*REQUIRED ACTIONS*:
- A) Copy the case summaries from "Baron v. Watson" up to and including "Pilarczyk. et al.".
- B) Using the case summaries, say whether each statement agrees with them. Answer yes or no and quote the deciding words: (i) In Baron v. Watson Pharms., Inc., the total amount at issue exceeded $100,000. (ii) In Basinger, et al. v. Pilarczyk. et al., the dismissed teachers were replaced by older teachers. (iii) In Bell v. Ashland Oil, Inc., the plaintiff was a former refinery engineer.

*PROVIDED TEXT*:

◆ ◆ ◆

Baldwin v. General Electric Co.

Obtained summary judgment in Hamilton County Court of Common Pleas in Ohio on two plaintiffs' claims for sexual harassment, assault, intentional infliction of emotional distress and obtained favorable settlement through private mediation on plaintiffs' claims for negligent retention and failure to provide unsafe workplace.

Baron v. Watson Pharms., Inc.

Breach of Employment Contract, Wrongful Discharge in Violation of Public Policy, and Age and Disability Discrimination. The total amount at issue was in excess of $100,000. The district court dismissed Plaintiff Complaint on summary judgment finding that plaintiff failed to establish he had an employment contract and failed to establish that he reasonably and detrimentally relied on any promises by Watson that his employment would be for a specific duration. The court also found that Plaintiff was not disabled even though he had a heart attack.

Basinger, et al. v. Pilarczyk. et al.

Dinsmore & Shohl represented the Archdiocese of Cincinnati in a breach of contract and age discrimination suit filed by two teachers who were dismissed from one of its parochial elementary schools.  The reason for termination given by the school was that the teachers' marriage was canonically invalid and that their co-habitation was contrary to the school's religious mission.  The teachers claimed this reason was a mere pretext for age discrimination, since they were replaced by younger teachers.  Following two separate appeals, the judgment of the trial court dismissing the suit was affirmed.

Bell v. Ashland Oil, Inc.(S.D. W.Va. 1998)

Co-counsel defending Ashland Oil against claims initiated by a former refinery engineer who was terminated from his employment after the company found that he had engaged in conduct in violation of its sexual harassment policy. The plaintiff asserted claims against Ashland Oil for wrongful discharge in violation of West Virginia public policy, defamation and fraud. Following cross examination of the plaintiff on the first day of trial, the court invited us to move for a directed verdict. To avoid that result, the plaintiff voluntarily dismissed his claims and trial was concluded.

◆ ◆ ◆

*STUDY MATERIAL*:
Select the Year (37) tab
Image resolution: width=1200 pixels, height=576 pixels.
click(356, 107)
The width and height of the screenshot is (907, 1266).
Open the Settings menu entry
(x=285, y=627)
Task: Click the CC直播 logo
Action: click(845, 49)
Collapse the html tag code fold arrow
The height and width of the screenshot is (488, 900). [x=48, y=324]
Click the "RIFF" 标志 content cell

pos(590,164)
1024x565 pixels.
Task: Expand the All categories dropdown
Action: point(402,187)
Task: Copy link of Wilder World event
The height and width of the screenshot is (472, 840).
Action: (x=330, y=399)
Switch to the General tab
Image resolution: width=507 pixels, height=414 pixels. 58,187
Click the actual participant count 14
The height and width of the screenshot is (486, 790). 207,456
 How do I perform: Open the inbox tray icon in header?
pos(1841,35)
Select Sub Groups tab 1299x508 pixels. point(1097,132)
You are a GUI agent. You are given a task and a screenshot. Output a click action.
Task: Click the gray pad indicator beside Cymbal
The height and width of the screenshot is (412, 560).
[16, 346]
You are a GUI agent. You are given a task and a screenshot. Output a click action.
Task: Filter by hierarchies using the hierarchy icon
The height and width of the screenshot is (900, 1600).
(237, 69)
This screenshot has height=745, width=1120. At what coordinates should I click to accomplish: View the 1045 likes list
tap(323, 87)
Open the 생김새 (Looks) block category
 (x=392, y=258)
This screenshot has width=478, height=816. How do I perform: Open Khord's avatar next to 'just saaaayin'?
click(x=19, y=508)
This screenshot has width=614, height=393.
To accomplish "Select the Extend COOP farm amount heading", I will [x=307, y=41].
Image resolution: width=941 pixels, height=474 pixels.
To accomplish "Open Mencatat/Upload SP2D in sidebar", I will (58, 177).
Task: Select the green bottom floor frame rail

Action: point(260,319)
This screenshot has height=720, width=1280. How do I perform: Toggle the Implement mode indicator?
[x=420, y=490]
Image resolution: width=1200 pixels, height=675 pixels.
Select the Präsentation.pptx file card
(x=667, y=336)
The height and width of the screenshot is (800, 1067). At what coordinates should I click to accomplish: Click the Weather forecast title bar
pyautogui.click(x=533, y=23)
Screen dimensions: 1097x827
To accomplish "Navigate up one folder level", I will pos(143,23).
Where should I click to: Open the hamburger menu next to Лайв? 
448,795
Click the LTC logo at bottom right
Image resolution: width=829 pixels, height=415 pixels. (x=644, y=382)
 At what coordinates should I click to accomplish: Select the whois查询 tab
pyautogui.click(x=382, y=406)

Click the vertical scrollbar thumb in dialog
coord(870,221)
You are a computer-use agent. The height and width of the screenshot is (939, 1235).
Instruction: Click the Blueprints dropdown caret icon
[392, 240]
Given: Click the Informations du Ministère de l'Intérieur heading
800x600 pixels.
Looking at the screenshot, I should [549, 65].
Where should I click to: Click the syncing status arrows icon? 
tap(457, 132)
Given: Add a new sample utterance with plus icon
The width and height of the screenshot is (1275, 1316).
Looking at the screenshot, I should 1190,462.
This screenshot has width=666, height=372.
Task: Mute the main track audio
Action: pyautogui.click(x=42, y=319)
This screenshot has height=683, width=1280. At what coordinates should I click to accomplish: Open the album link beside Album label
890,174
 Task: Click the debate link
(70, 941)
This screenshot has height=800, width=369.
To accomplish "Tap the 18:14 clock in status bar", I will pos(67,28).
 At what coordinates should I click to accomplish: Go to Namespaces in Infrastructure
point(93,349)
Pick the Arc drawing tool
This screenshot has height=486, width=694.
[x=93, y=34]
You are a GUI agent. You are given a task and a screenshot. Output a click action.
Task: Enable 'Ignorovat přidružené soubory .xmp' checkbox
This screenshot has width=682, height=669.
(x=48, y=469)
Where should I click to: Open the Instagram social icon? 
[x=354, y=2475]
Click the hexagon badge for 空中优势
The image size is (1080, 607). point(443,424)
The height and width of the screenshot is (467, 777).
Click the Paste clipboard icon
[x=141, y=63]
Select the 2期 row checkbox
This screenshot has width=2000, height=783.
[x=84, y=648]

◆ ◆ ◆

*ANSWERS TO EACH TASK*:
- A)
Baron v. Watson Pharms., Inc.

Breach of Employment Contract, Wrongful Discharge in Violation of Public Policy, and Age and Disability Discrimination. The total amount at issue was in excess of $100,000. The district court dismissed Plaintiff Complaint on summary judgment finding that plaintiff failed to establish he had an employment contract and failed to establish that he reasonably and detrimentally relied on any promises by Watson that his employment would be for a specific duration. The court also found that Plaintiff was not disabled even though he had a heart attack.

Basinger, et al. v. Pilarczyk. et al.

- B)
(i) Yes: "The total amount at issue was in excess of $100,000."
(ii) No: "since they were replaced by younger teachers."
(iii) Yes: "claims initiated by a former refinery engineer"